Num dístico cristalino, Angelus Silesius fala dessa opção amorosa:

“Uma só coisa eu amo, por simples pendor:
E por não conhecê-la, é uma escolha de amor.” (I, 43)

E ainda:

Deus se funda sem sonda, sem medida se mede!
Quem com Ele se une, isto percebe.” (I, 42)

Henri Le Saux nos dá uma chave indireta para a compreensão do percurso “interminável” que é a busca do “eu essencial”, deiforme, e do próprio Deus. Segundo ele, o homem essencial não poderia permanecer identificado com sua função natural ou social, e nem mesmo com as formas e sinais de sua “religião”. Tudo isto lhe será arrancado no confronto final, “pois nada disto é Deus, mas apenas sinal. E nada disto é o homem em sua verdade”.

Mas vejamos como tal percurso e o progressivo esvaziamento das imagens se exprimem em dois dísticos consecutivos de Angelus Silesius:

“Fora, serafins, minha sede não saciais
Afastai-vos, santos, vós que flamejais,
Não me podeis valer: ao Oceano incriado
Eu mergulhei da Divindade nua.” (I, 3)

O tema central do Viajante querubínico é o da procura de Deus e do homem essencial. Alegria e transporte amoroso, aspiração à paz, decisão, e também sentimentos de entusiasmo e triunfo dominam os dois primeiros livros do “Peregrino”, superiores do ponto de vista formal e da inspiração, e que precederam a conversão de seu autor ao catolicismo. Nos dísticos que se seguem do primeiro livro, analogia musical, sugestão paradisíaca de uma harmonia feita de timbres diversos que se fundem num só canto, e, no outro, dialética do tempo e da eternidade:

“Quando abandono o tempo, sou eternidade:
O divino me toca e eu toco a divindade.” (I, 13)

“Ah, pudéssemos nós, como pássaros livres,
Reunir num só Canto os timbres da alegria!” (I, 265)

E ainda:

Eternidade é tempo, e tempo, eternidade
Se não os separares em tua intimidade.” (I, 47)

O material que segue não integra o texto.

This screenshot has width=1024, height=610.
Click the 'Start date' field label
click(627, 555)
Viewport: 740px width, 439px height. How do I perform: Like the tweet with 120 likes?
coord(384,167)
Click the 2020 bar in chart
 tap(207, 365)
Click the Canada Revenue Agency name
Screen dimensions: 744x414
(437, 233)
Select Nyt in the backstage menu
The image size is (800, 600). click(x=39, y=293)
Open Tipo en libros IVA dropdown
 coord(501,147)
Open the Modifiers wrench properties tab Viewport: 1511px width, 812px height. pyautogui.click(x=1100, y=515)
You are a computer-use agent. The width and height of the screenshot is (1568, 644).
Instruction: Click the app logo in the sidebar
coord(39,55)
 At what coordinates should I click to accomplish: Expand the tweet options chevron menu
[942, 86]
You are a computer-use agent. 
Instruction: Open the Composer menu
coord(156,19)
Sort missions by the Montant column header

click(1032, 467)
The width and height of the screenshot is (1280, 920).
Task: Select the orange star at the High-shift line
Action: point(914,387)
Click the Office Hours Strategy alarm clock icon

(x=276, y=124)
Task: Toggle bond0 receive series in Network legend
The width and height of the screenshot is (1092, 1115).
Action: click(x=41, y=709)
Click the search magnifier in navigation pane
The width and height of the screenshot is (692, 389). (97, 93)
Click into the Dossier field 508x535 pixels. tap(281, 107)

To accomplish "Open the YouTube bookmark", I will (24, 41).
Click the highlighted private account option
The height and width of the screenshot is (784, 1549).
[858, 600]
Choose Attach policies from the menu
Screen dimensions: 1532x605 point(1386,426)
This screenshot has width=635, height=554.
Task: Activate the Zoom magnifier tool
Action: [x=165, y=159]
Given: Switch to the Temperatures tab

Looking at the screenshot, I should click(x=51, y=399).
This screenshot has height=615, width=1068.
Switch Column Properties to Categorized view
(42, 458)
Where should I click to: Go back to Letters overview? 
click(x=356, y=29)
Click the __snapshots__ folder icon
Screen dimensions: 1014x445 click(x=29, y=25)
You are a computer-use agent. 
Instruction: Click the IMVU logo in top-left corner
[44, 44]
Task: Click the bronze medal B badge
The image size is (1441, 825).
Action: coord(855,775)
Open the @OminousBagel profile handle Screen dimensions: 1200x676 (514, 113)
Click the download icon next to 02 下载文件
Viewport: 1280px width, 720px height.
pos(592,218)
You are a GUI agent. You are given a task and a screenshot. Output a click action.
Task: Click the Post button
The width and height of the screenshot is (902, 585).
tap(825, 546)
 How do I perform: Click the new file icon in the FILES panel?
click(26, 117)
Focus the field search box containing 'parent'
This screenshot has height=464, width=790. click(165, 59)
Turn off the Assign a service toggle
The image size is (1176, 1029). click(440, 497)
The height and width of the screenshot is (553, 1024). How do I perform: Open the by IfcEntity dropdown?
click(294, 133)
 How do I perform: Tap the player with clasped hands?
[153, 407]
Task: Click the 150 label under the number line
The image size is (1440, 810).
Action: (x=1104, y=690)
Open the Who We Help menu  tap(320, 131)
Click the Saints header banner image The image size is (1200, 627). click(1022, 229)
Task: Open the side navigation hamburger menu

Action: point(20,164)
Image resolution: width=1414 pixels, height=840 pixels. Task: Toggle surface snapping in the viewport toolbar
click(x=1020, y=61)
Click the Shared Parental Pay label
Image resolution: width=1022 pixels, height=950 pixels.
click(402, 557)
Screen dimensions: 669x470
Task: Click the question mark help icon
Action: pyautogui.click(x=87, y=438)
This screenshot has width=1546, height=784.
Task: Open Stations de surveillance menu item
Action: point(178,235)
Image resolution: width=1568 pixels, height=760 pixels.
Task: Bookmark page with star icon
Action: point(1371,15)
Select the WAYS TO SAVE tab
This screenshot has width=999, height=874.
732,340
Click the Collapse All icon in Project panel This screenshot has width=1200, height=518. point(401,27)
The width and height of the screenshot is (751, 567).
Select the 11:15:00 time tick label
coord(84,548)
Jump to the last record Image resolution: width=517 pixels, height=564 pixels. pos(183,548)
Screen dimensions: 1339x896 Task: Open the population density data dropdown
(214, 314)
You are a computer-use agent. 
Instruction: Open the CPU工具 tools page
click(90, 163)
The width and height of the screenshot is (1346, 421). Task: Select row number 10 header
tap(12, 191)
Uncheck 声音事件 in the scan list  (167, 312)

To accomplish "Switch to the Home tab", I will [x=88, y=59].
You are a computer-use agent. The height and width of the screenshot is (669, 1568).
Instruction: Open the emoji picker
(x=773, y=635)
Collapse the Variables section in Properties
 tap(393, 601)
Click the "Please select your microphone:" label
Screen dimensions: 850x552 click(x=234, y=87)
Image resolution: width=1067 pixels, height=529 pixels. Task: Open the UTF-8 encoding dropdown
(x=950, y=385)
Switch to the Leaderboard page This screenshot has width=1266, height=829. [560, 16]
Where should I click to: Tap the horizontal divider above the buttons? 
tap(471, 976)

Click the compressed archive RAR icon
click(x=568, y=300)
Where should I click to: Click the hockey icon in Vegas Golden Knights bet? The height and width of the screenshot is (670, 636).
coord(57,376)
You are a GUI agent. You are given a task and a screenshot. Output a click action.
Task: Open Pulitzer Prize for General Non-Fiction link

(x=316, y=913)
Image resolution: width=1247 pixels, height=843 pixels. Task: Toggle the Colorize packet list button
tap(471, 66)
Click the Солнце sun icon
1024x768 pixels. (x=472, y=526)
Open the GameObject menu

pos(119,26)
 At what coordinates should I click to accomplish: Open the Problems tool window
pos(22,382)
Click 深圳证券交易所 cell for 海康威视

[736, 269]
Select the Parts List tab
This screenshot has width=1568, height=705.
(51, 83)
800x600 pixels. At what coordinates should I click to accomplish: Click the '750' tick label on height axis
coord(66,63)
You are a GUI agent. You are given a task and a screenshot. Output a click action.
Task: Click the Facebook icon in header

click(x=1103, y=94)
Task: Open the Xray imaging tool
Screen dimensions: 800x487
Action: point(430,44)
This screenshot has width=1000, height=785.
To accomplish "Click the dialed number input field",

Os três livros seguintes do Viajante querubínico (obra que, ao todo, compreende seis livros) misturam temáticas católicas às imagens preferidas do misticismo do autor. O endurecimento doutrinário e polêmico não deixa de afetar profundamente o sexto livro, publicado apenas na segunda edição (em 1674, dezessete anos após o lançamento da obra). Esta rigidez, contudo, não nos parece uma quebra de continuidade no itinerário espiritual do autor, espelhando antes um problema psicológico. Segundo a implacável lei segundo a qual toda unilateralidade cedo ou tarde se transforma no seu oposto, à atitude aberta dos primeiros livros, à tônica de paz e quietude contemplativas se opõe o entusiasmo algo agressivo do “soldado de Cristo”, que continua no entanto a ser essencialmente o mesmo Angelus Silesius, poeta do fervor divino.